Total compensation of CEOs at the largest U.S. corporations rebounded strongly in 2010, rising a median 9%, according to an analysis released Tuesday of proxy statements by Towers Watson.
In 2009, median total direct compensation decreased 1%. Total direct compensation for both years included total cash compensation plus the grant value of long-term incentives, such as stock options, restricted stock and long-term performance plans.
Total 2010 cash compensation for CEOs, which includes base salary as well as annual and discretionary bonus payments, increased a median 17% vs. a 3% median increase in 2009.
The compensation upswing was largely because of improved company performance and a rising stock market, according to a Towers Watson statement about the analysis. “Annual bonuses were a big factor in the double-digit increase in total cash compensation,” the statement said. Some 72% of CEOs received bonuses in excess of their 2010 target annual bonus. “That's the largest percentage of CEOs to have received more than 100% of their target bonus since 2007,” the statement said.
Only 8% received either no bonus or less than half of their target bonus in 2010, a decline from 21% the previous year.
“Compensation for CEOs has returned to levels we haven't seen since before the economic crisis,” Doug Friske, global head of executive compensation consulting at Towers Watson, said in the statement. “The fact that CEO pay declined or remained flat in years when corporate profits were weak, and then rebounded when profits and the stock market recovered, clearly demonstrates that the pay-for-performance model is working.”
Shareholders also are strongly endorsing say-on-pay proposals at most companies, according to the analysis.
Companies that “have disclosed say-on-pay voting results reported average support of 90% of the votes cast, and 75% of these proposals have won more than 90% support,” the statement said. “Only four companies have failed to win majority support for their say-on-pay proposals to date.”

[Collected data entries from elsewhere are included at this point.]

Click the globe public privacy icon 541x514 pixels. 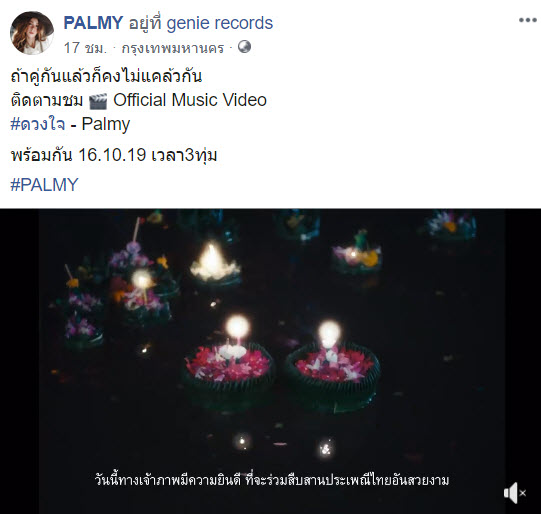(244, 47)
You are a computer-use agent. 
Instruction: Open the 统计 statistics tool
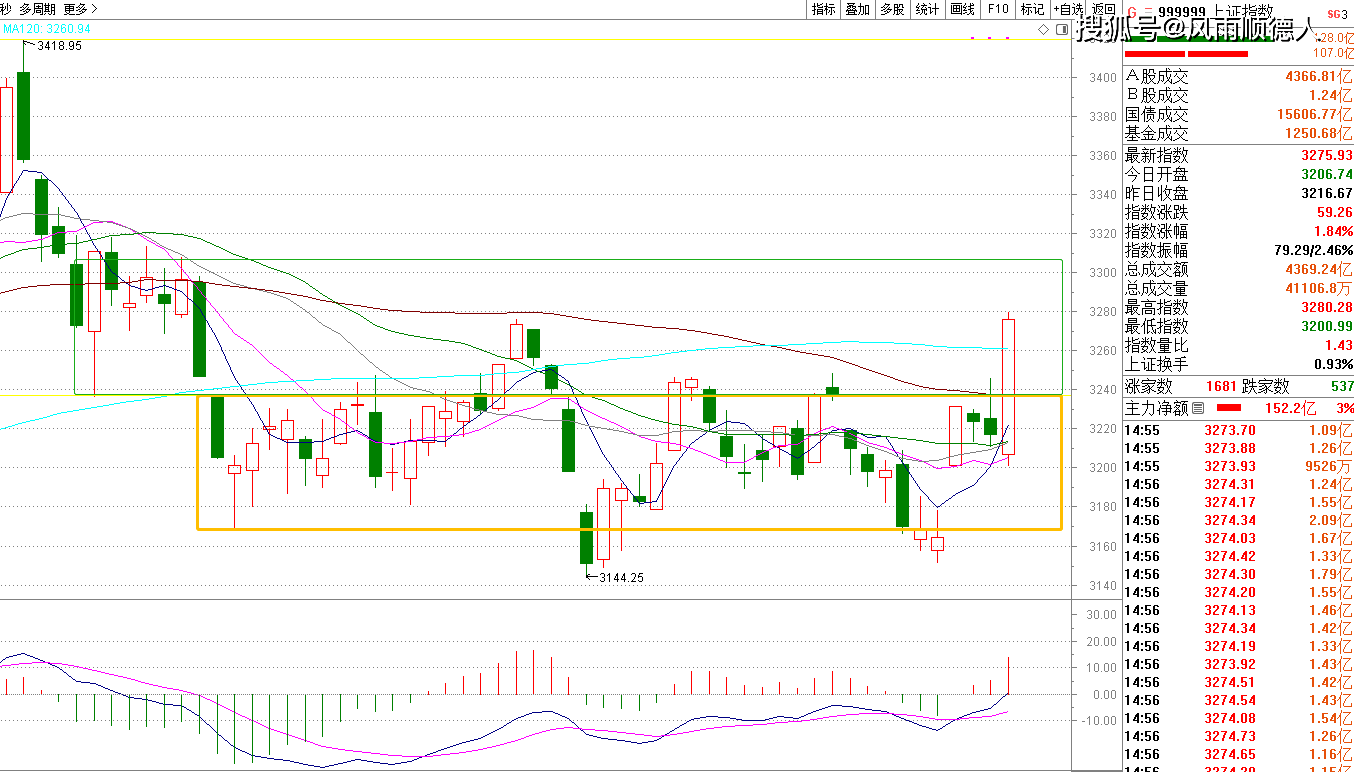[927, 9]
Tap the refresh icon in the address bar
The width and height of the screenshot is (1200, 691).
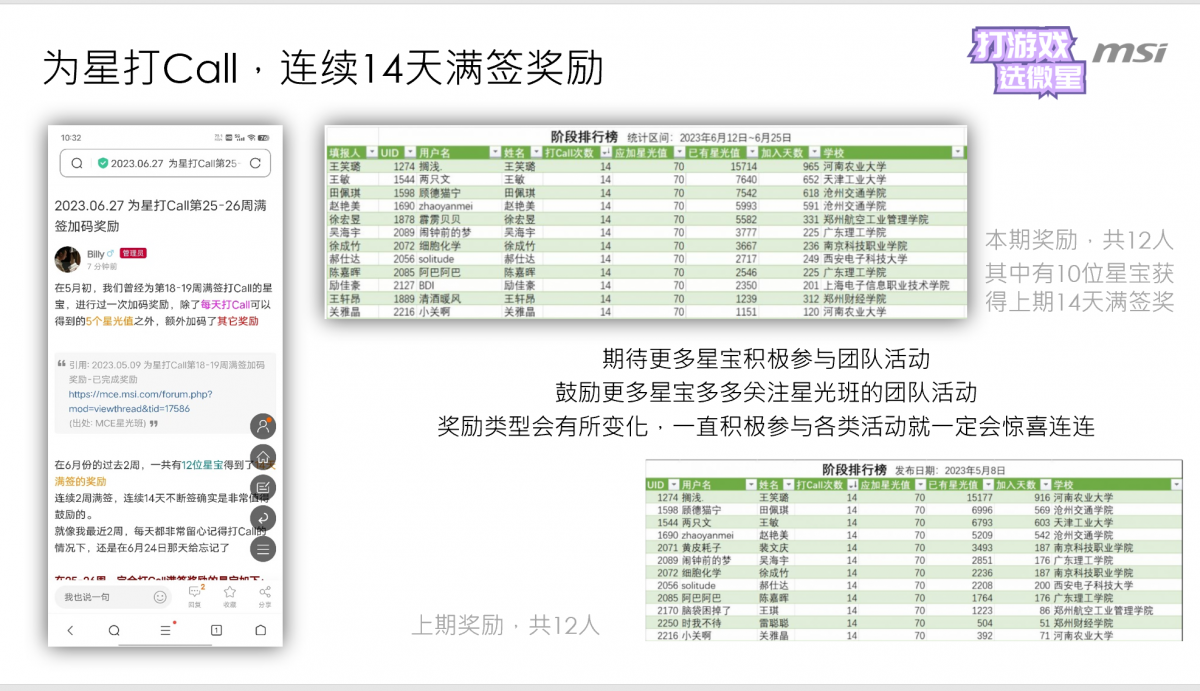(255, 163)
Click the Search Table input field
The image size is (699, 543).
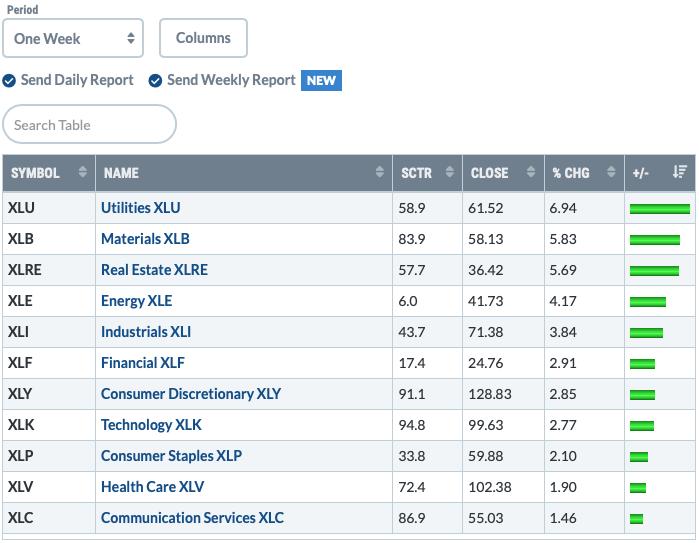tap(90, 124)
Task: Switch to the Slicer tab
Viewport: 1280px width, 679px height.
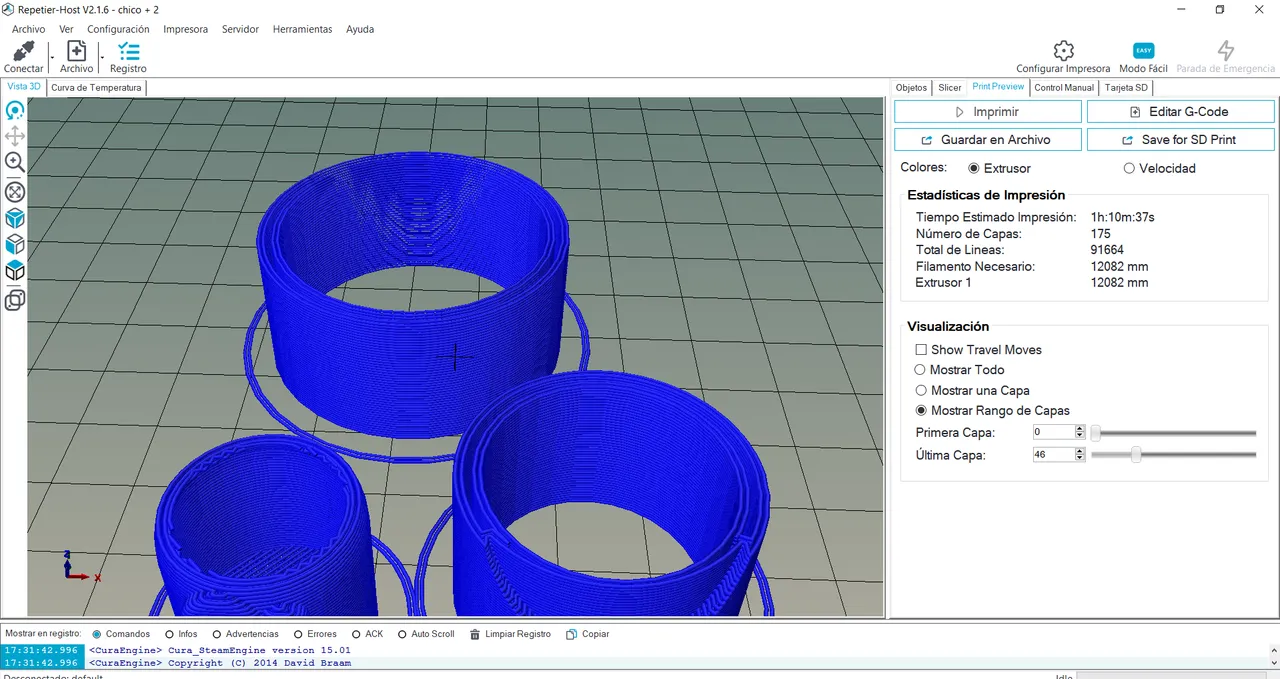Action: click(x=949, y=88)
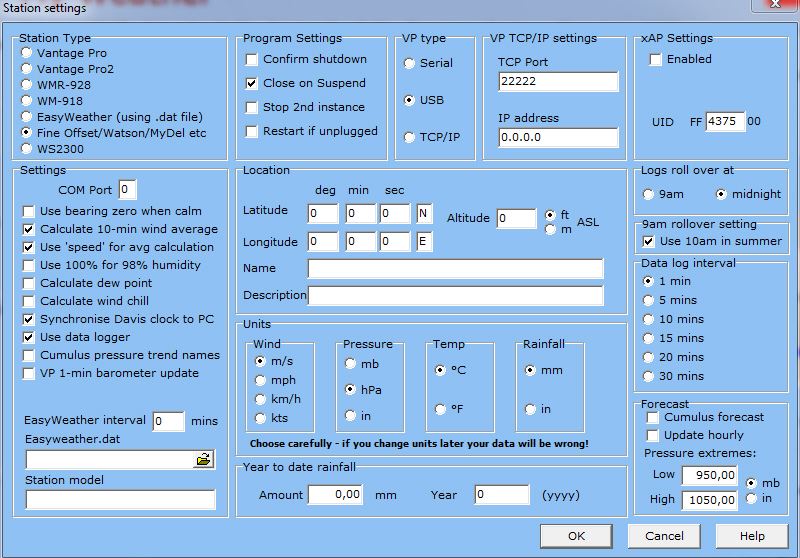Select Vantage Pro2 station type
Viewport: 800px width, 558px height.
(27, 70)
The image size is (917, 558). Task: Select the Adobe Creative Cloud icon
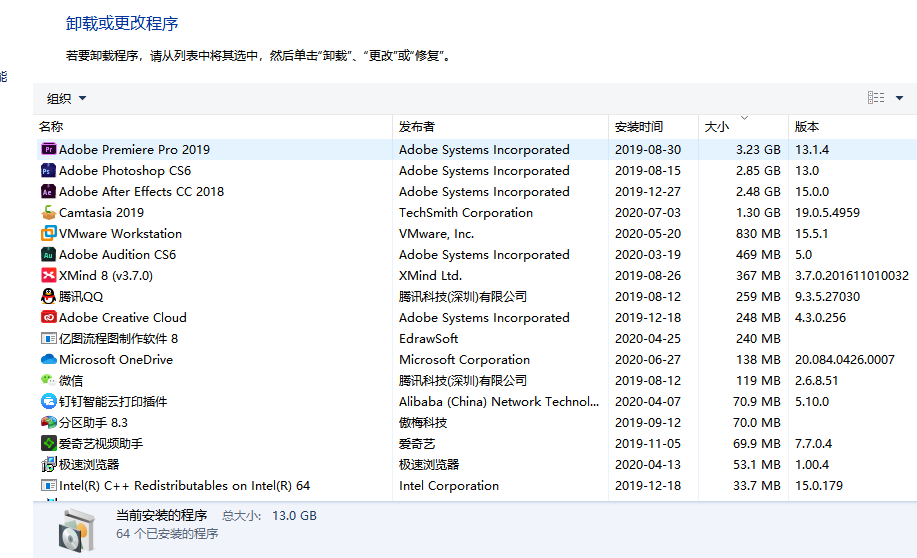click(48, 318)
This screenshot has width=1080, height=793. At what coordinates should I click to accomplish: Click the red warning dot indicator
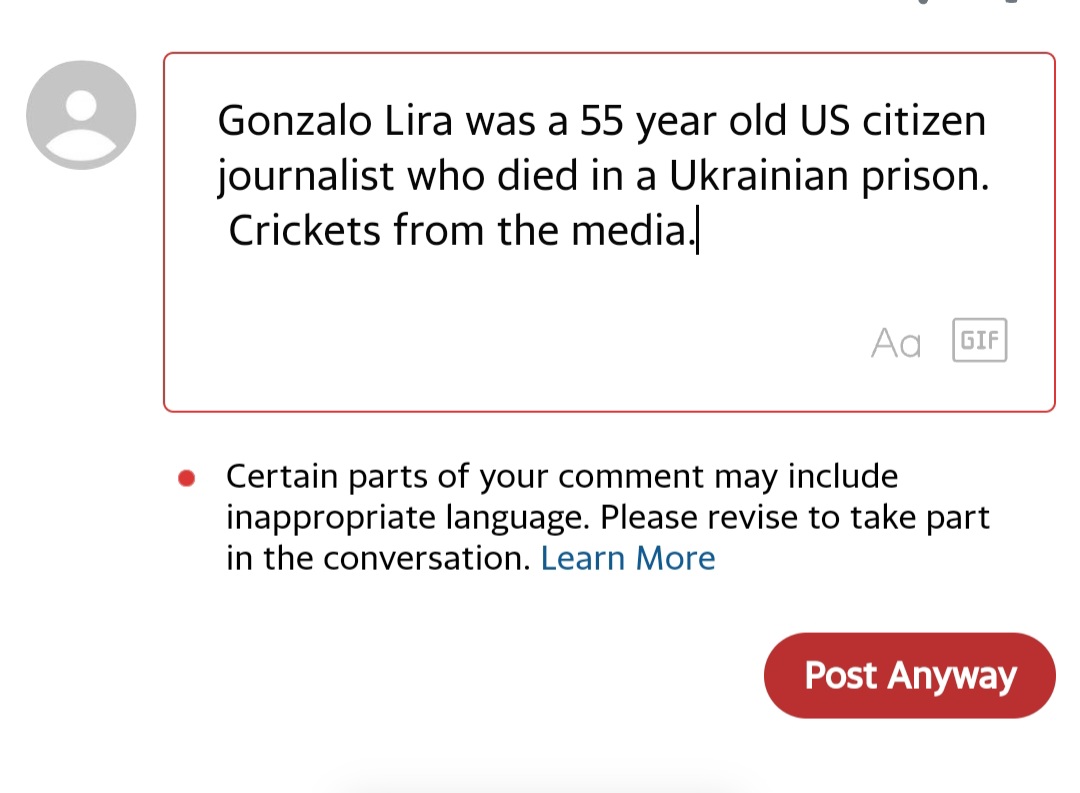[185, 479]
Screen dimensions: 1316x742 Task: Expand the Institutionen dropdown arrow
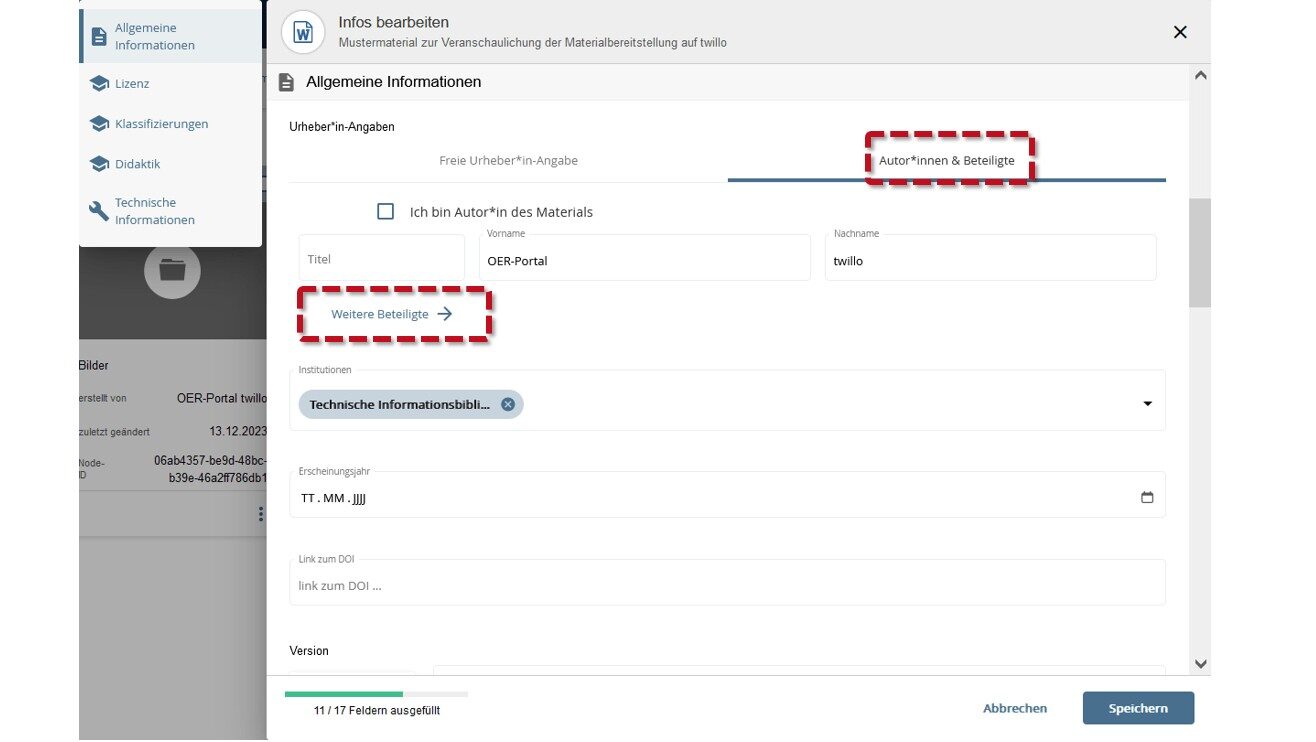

“Based on our analysis, it appears that most companies are getting it right in terms of their executive pay practices, although many continue to fine-tune their approaches,” Mr. Friske said in the statement. “In the say-on-pay environment, shareholders and other constituents are watching closely. Companies are well aware that circumstances, perspectives and priorities can change quickly, and there's no room for complacency.”